The above-discussed wavelength-changeable light sources, however, have the following disadvantages.
The drawback of the example using the two-electrode DFB-LD will be initially described. This device has been only produced on trial, and its fabrication process for mass production has not yet been established and hence its cost is high. Situations of other multi-electrode wavelenth-changeable LDs, such as three-electrode DFB-LDs and three-electrode DBR-LDs, are the same. Therefore, though those device have the wavelength-changeable range having a width of 2 nm, the supply of those devices having sufficiently stable characteristics is not yet achieved.
The drawback of the example using the temperature control will next be described. Generally, the response of a temperature control system is slow. The same is also true in the temperature control system of the LD module in which the temperature is detected by the thermistor and the temperature is controlled by the Peltier element. Specifically, it is difficult to settle its control within one second. Further, as the settling time of the control is shortened, overshooting is likely to occur.
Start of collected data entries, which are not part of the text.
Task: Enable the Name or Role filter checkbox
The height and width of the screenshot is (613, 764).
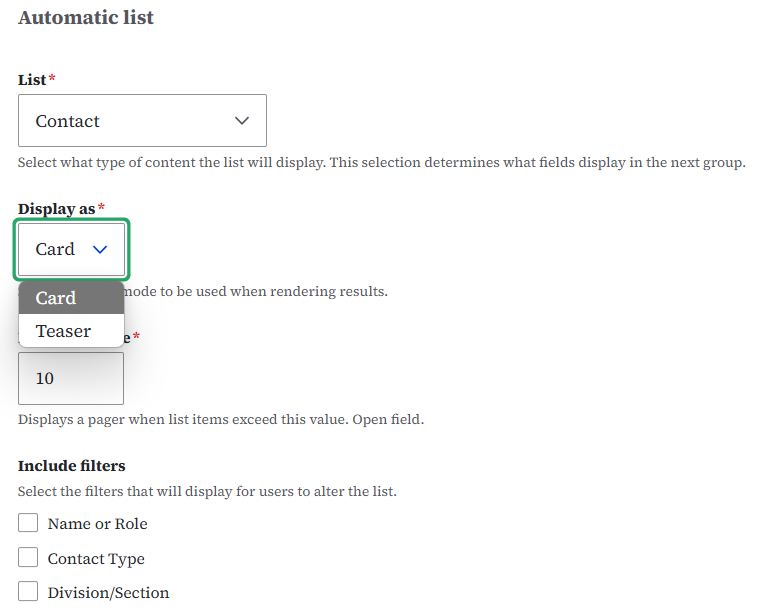Action: pos(28,523)
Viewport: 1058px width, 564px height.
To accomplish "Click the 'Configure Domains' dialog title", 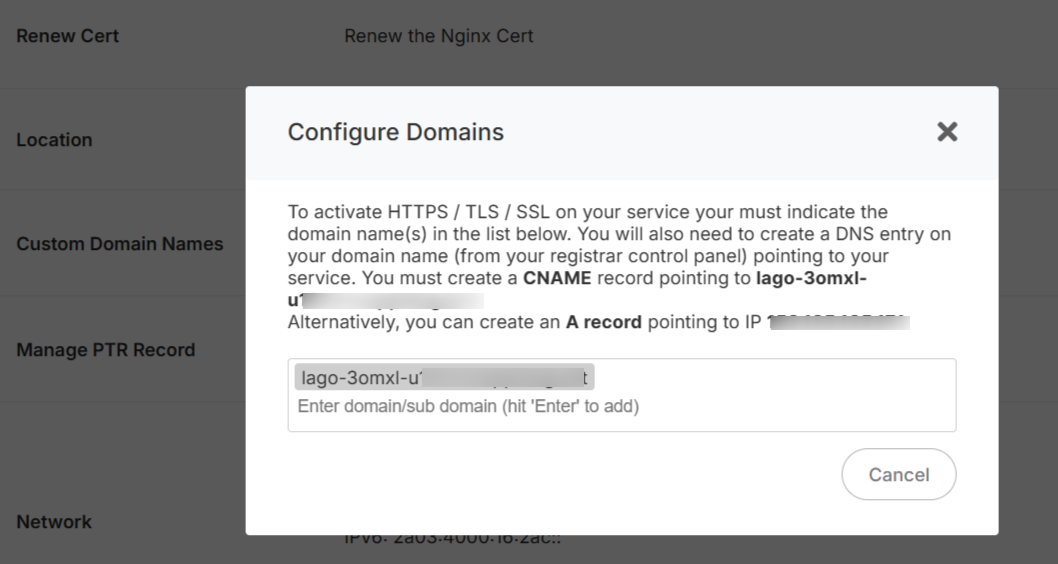I will [396, 132].
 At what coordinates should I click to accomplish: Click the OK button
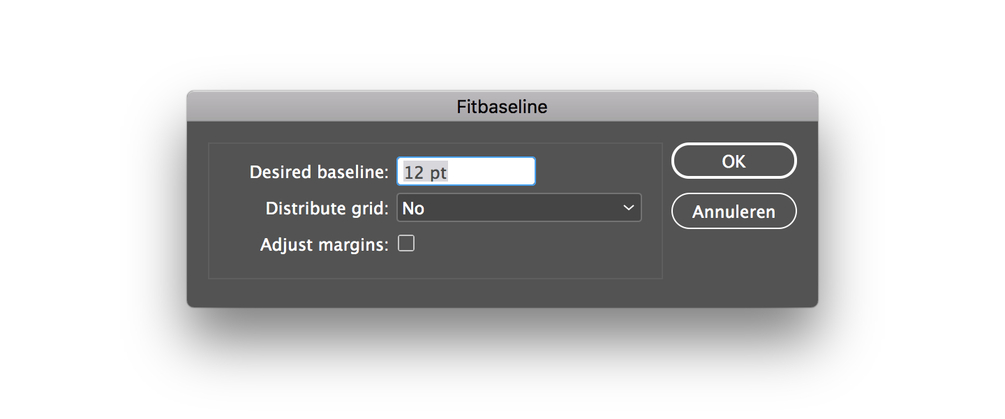[x=733, y=161]
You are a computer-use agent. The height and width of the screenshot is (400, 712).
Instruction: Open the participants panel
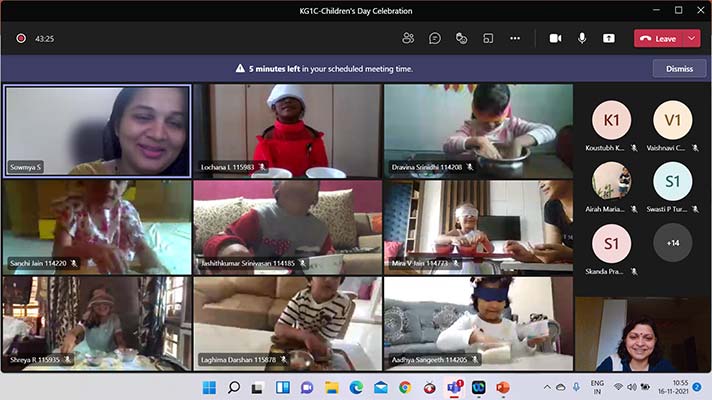click(x=408, y=38)
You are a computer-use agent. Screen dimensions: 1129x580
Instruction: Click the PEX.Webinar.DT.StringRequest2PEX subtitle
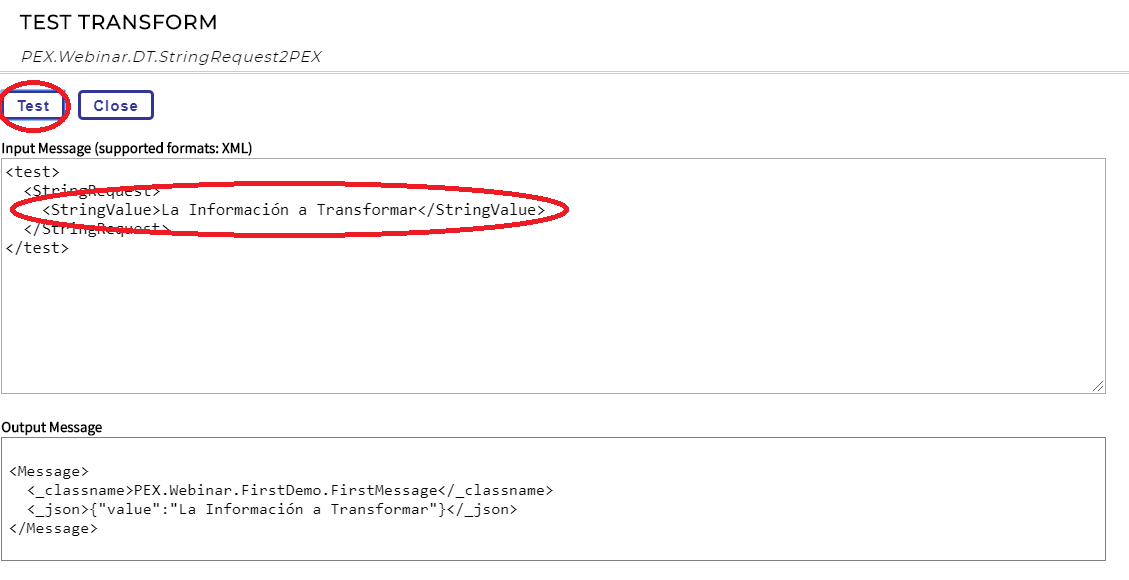coord(171,56)
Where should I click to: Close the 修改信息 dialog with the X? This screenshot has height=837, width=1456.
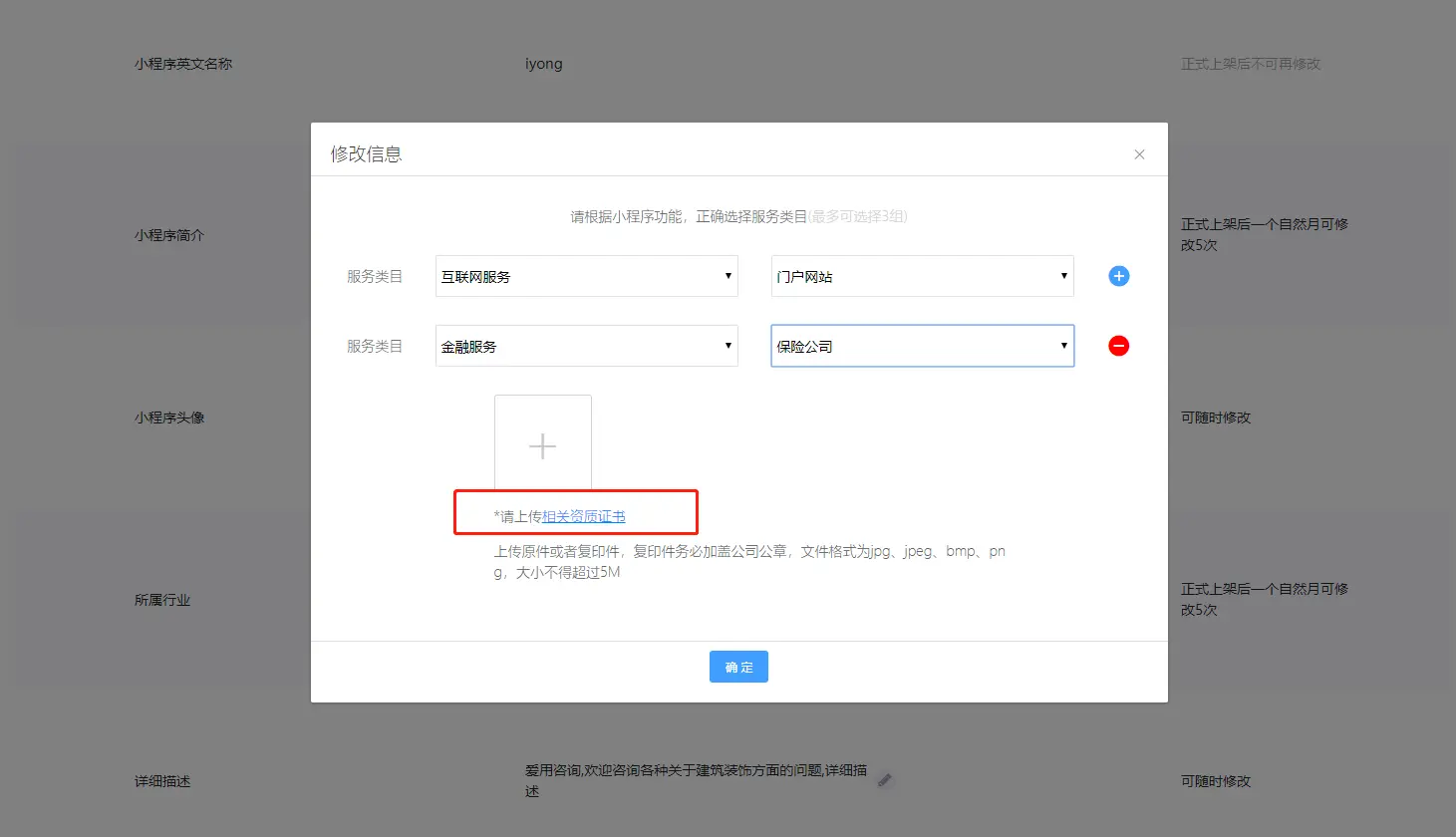click(1139, 154)
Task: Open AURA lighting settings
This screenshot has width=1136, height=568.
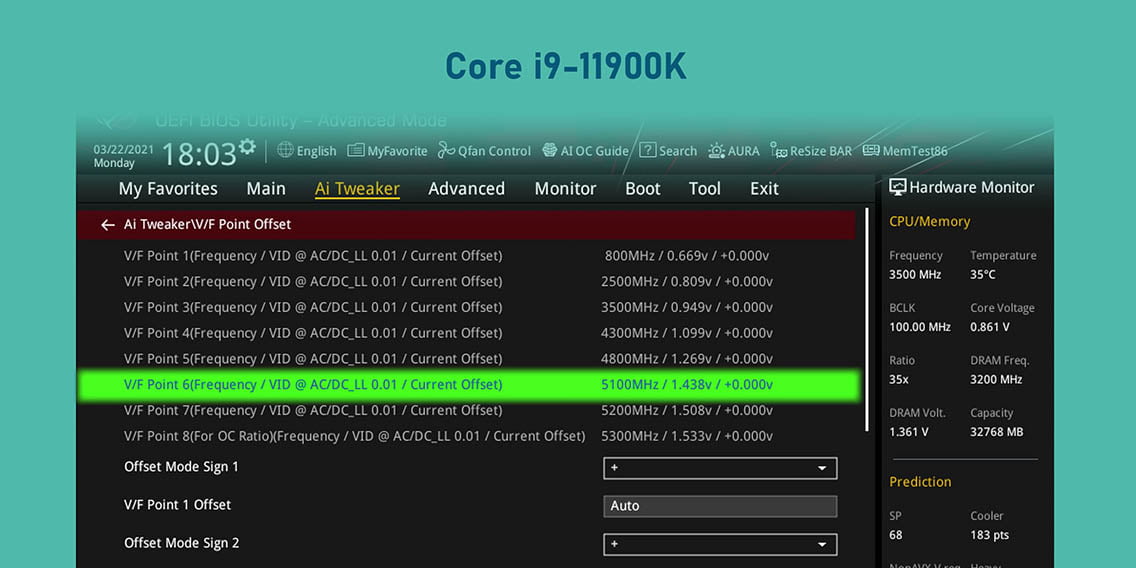Action: coord(733,151)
When such a device is used as a light source in wavelength division multiplexing communications with narrow intervals between channels, crosstalk is likely to occur during the time of changing the wavelength.
It is an object of the present invention to provide a wavelength-changeable or tunable light source in which a current control with a speedy response and a narrow wavelength-changeable range is combined with a temperature control with a slow response and a wide wavelength-changeable range, hence the wavelenth-changeable range having a width in the order of a nanometer is achieved even when a single-electrode DFB-LD is used and time required for the wavelength changing operation is shortened.